Defesa 2025: Principais Tendências

O panorama da segurança global está a evoluir rapidamente e o sector da defesa tem de se adaptar para enfrentar os desafios e oportunidades emergentes. Até 2025, as principais tendências irão remodelar as estratégias, tecnologias e parcerias do sector. Este artigo explora os desenvolvimentos mais críticos que estão a impulsionar a mudança e o seu impacto na prontidão da missão.

1. A ascensão da inteligência artificial e da automatização

A Inteligência Artificial (IA) está a transformar as operações militares ao permitir capacidades de Inteligência, Vigilância e Reconhecimento (ISR) melhoradas e sistemas de Comando, Controlo, Comunicações, Computadores, Inteligência, Vigilância e Reconhecimento (C4ISR) mais eficientes.
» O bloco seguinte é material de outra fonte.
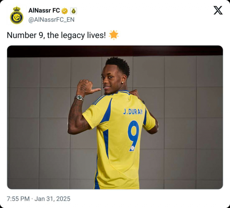This screenshot has height=208, width=230.
Task: Open the AlNassr FC display name
Action: click(44, 11)
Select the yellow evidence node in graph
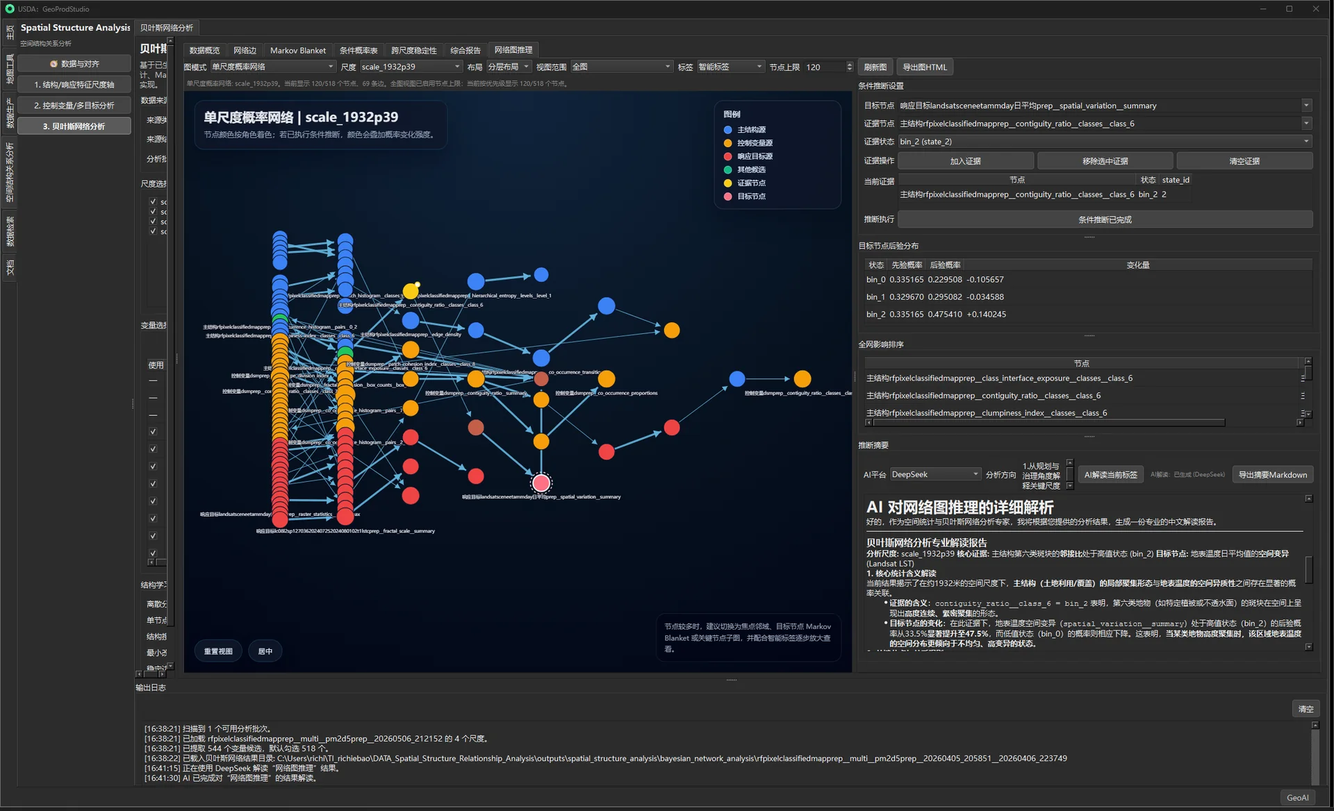This screenshot has height=811, width=1334. click(x=411, y=291)
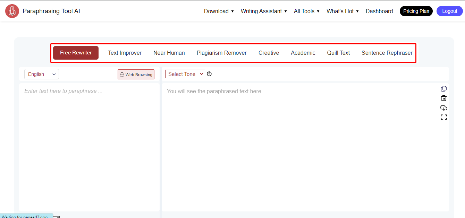Open the English language dropdown

(x=42, y=74)
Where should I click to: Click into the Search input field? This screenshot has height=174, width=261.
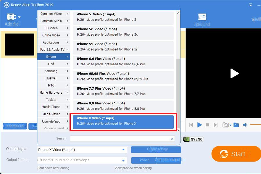point(120,139)
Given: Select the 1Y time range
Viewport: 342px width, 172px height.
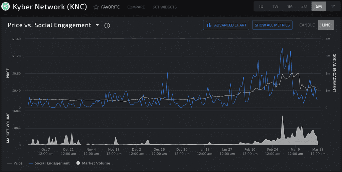Looking at the screenshot, I should (x=333, y=7).
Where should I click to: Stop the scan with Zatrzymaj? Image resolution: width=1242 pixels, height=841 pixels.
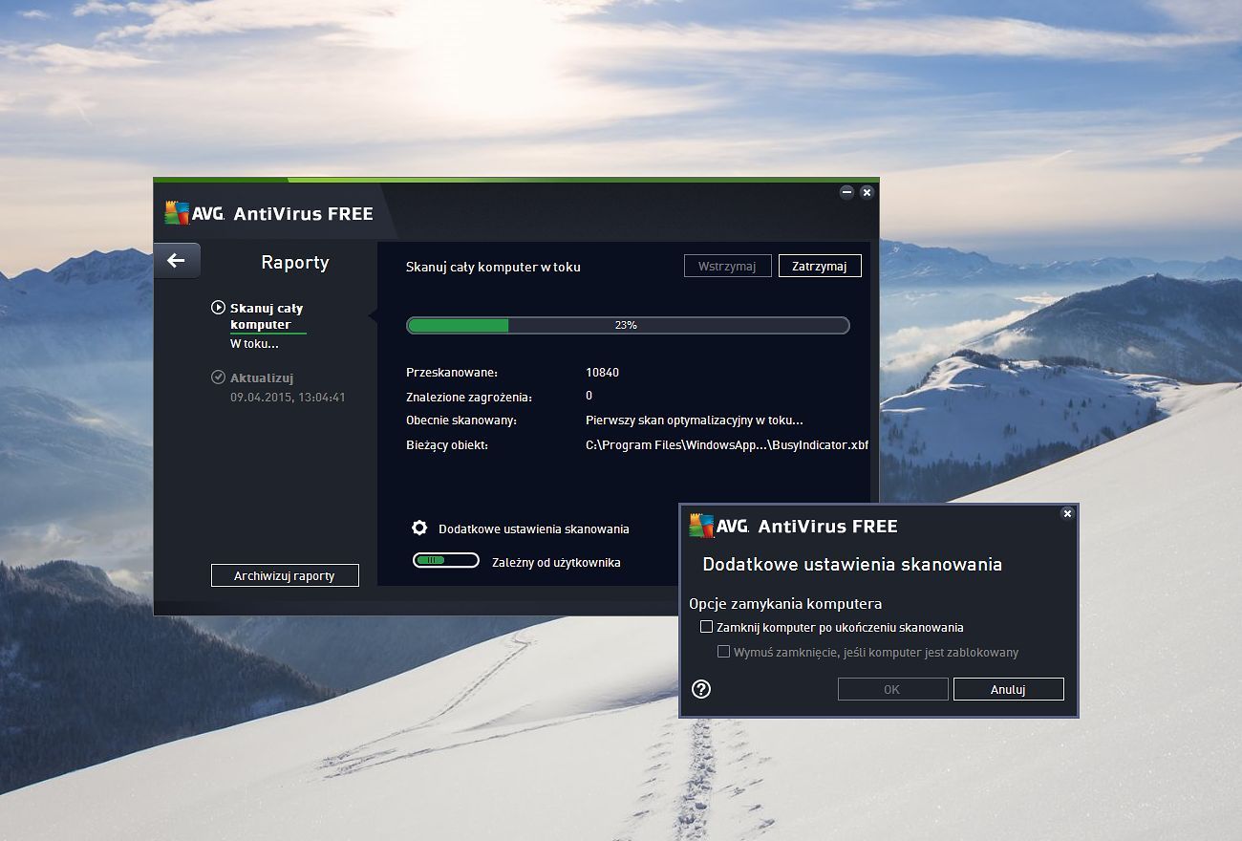pos(820,266)
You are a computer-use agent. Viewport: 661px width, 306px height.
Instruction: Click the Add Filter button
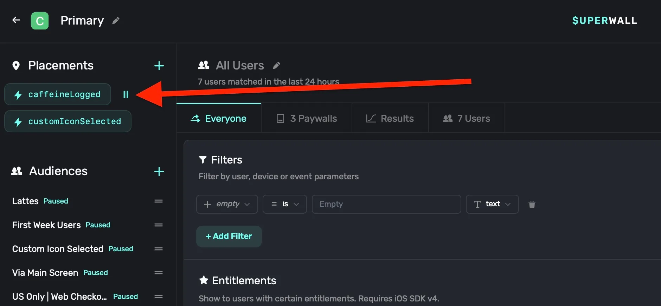tap(229, 236)
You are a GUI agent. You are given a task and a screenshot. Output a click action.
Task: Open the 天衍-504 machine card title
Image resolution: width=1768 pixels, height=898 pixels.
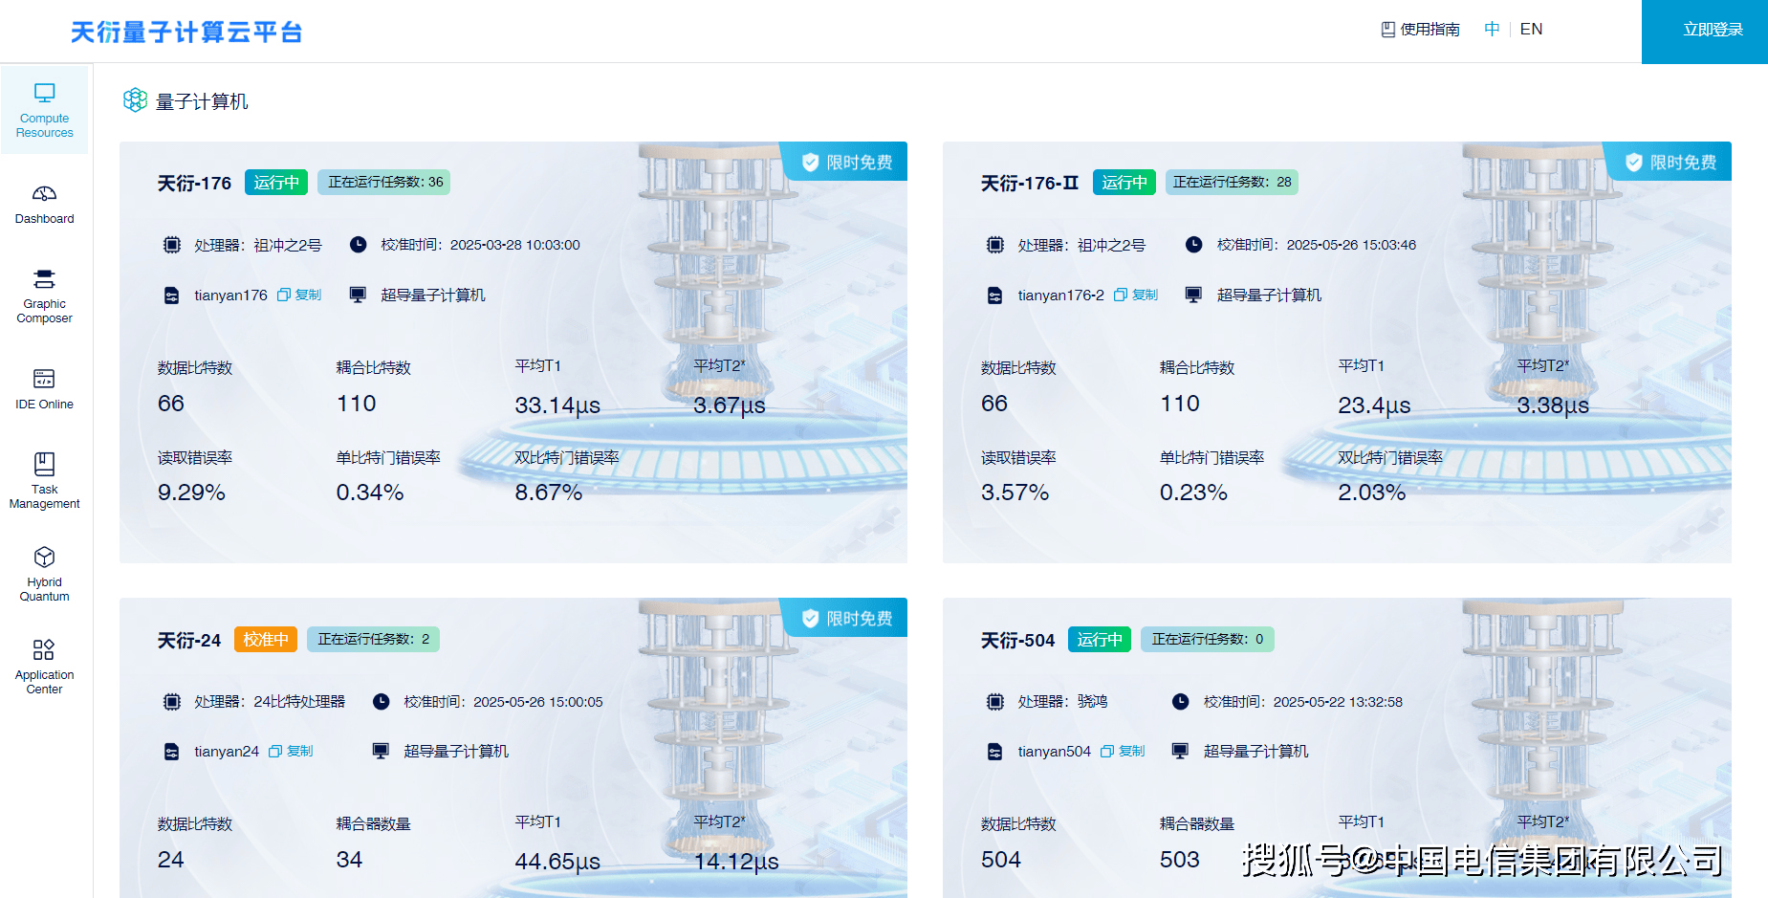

Em 2025, espera-se:

  • Sistemas ISTAR com base em IA: Integração de sensores e análises avançados para melhorar a aquisição de alvos e o conhecimento da situação.
  • Sistemas aéreos autónomos não tripulados (UAS) e veículos terrestres: Realização de missões de alto risco sem pôr em perigo o pessoal.
  • Ferramentas de apoio à decisão com base em IA: Utilização de algoritmos de previsão para o planeamento tático e estratégico em operações multi-domínio.

Programas do mundo real, como o Projeto Convergência do Exército dos EUA, demonstram a capacidade da IA para acelerar os ciclos de decisão e melhorar a consciência situacional. Estas tecnologias garantem que as forças podem atuar mais rapidamente e de forma mais eficaz em teatros complexos.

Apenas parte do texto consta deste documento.